• **Activity**: Pictures are not part of the copy. Write out exactly the lines from the line with "Image resolution: width=1784" through the end of the entries below.

(Saved entries)

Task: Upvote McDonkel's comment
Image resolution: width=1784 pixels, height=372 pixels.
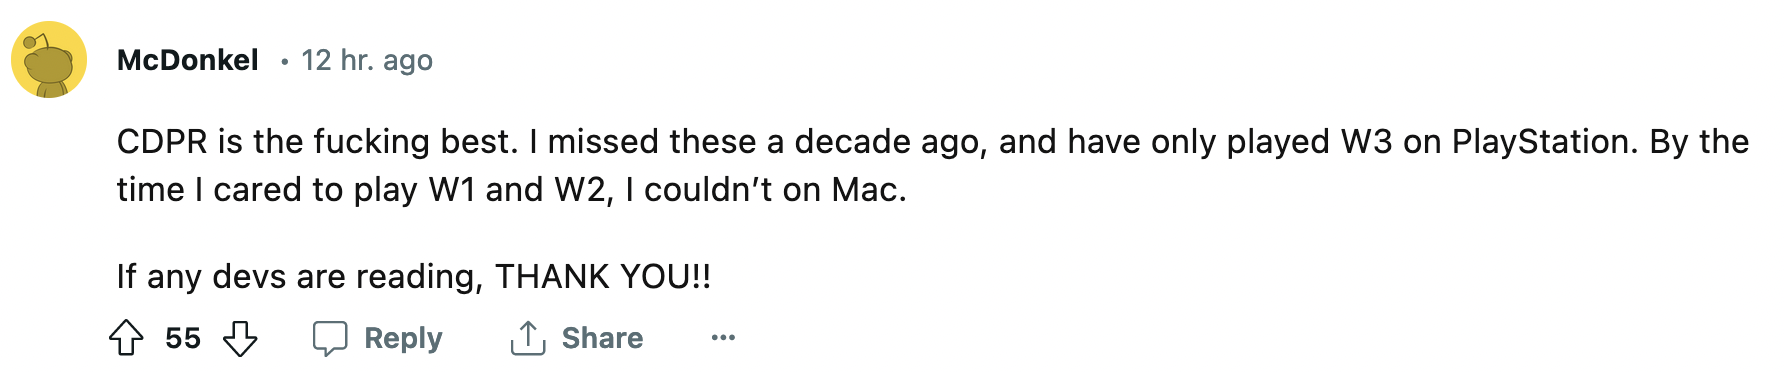Action: (126, 338)
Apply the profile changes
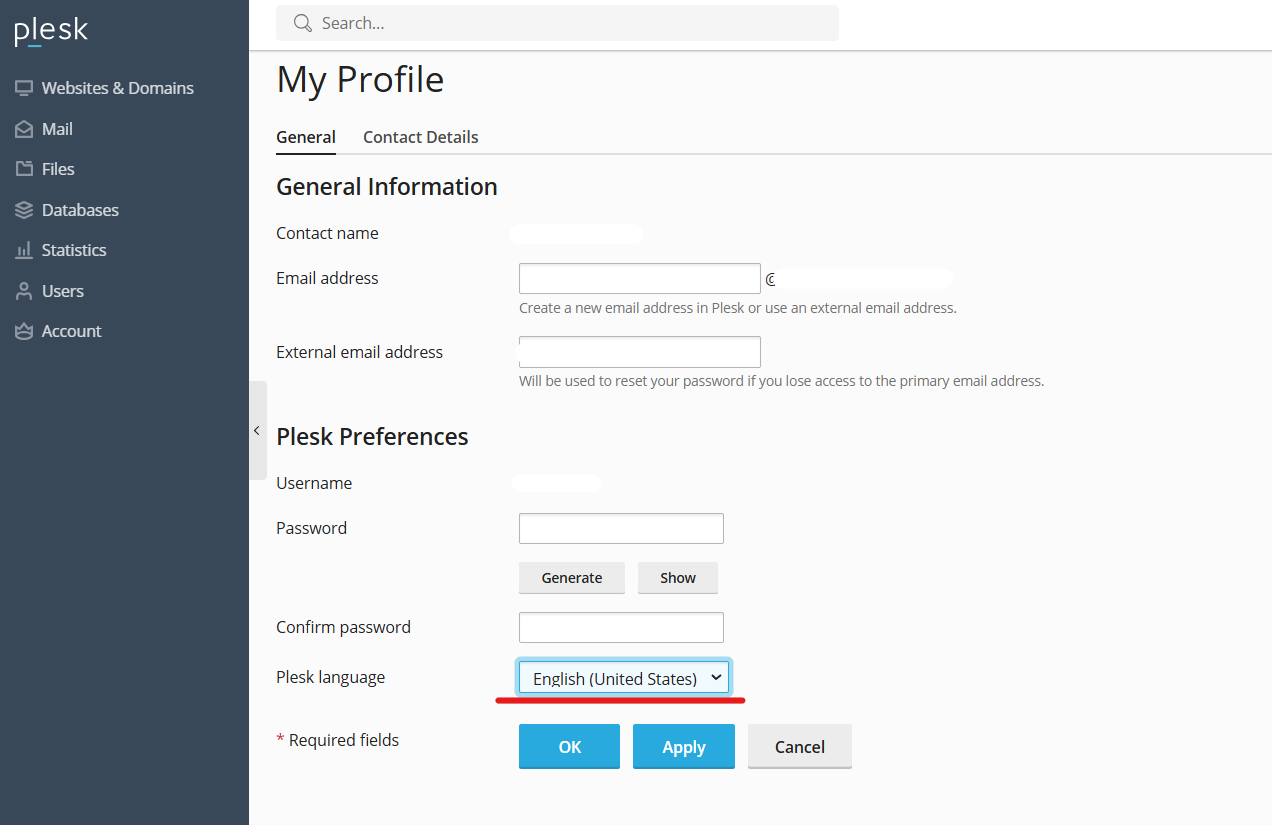The height and width of the screenshot is (825, 1272). click(x=683, y=746)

• **Exercise solution**:
Image resolution: width=1784 pixels, height=372 pixels.
Action: (126, 338)
Apply the profile changes
The height and width of the screenshot is (825, 1272). click(x=683, y=746)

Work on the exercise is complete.